STECHSCHULTE: The biggest thing we've noticed is that with the players who are involved in this during the last couple of years, there has been just a dramatic shift in who is involved in development in Dane County. Guys who have been from Milwaukee, Minneapolis, or other places outside our area, and guys who, for whatever reason, have been conservative through this downturn, and have some extra funding and things available, and are looking for investments.
In Sun Prairie, we're probably in the biggest pipeline that we've seen, certainly, in the last five years. Part of that is because projects have taken 10 years to get to this point. The Woodman's groundbreaking is great. We're finally adding 225,000 square feet of commercial space, but that's been 10 years in the making, at least 10. The amount of time it's taking projects to get to fruition is just mind-boggling. On average, when I first started five years ago, it was probably one to two years from concept to breaking ground.
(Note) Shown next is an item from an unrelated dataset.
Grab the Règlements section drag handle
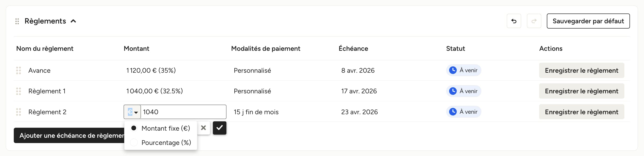This screenshot has width=644, height=156. [x=17, y=21]
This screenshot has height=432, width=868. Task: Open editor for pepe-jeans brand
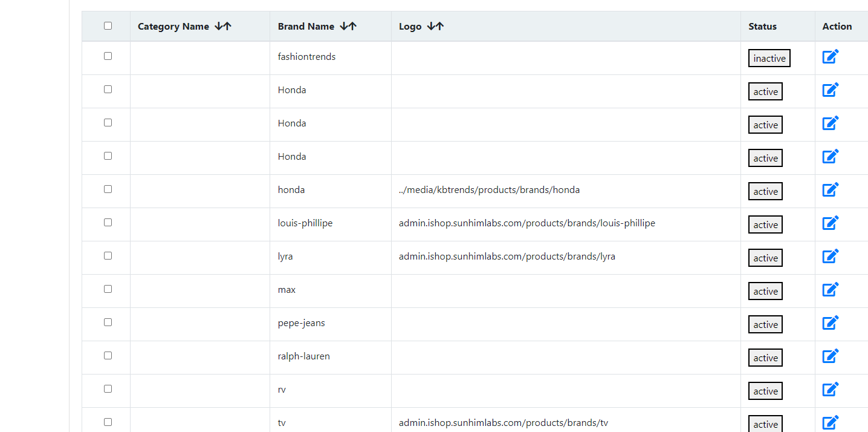pyautogui.click(x=831, y=323)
We've had, with the last three or four projects we're working on, some of the most creative assemblies of financing I've ever seen. And that could be good, and it could be bad, I'll be the first to admit. As the municipality, we've had to look at doing things that we never thought about doing before. Real estate investment trusts and the requirements they have are odd sometimes, depending on the trust that you're speaking with. There's not a standard playbook anymore. You have to make sure everybody is talking to each other, and everybody understands the project rules going forward.
GLYNN PATRICK: What about the state of Wisconsin and its attempt to resolve its fiscal situation? Are there still public monies available to approve new projects in the immediate future?
OLVER: The biggest drag on the economy right now is that there's not enough aggregate demand so that you can have an expansion of employment, and so that you can have construction. Aggregate demand – 70% of it is consumption and 20% of it is government expenditure.
So when you see people cutting back government – the city is certainly looking at its capital budgets – you're hearing about 25% cuts in discretionary spending in Washington, so that is going to be a drag.
BECK-ENGEL: I would say, though, that the state is very conscious that it needs to continue to invest. We have a world-class university right here in Madison, and to attract top researchers, top faculty, they have to invest in facilities, and they do continue to do that. The capital budget this time around is lower than it has been in the past, but it's still pretty significant. They're still invested.
OLVER: The university is a bright spot for the Madison area, in terms of the construction economy.
GEORGE GIALAMAS: The fact is that most of the cranes in the sky are for the university right now. Are there any private cranes downtown?
BINKOWSKI: The Mullins apartment project. But at the university, when you look over the downtown Madison skyline, there are at least six tower cranes. That indicates there's a lot of activity, a lot of it university-focused. Certainly, the Mullins project is in close proximity to a major demand generator that it tends to take advantage of, so I think that's a really bright spot. There are still people looking to get more student housing development in the downtown, and that's a bright spot.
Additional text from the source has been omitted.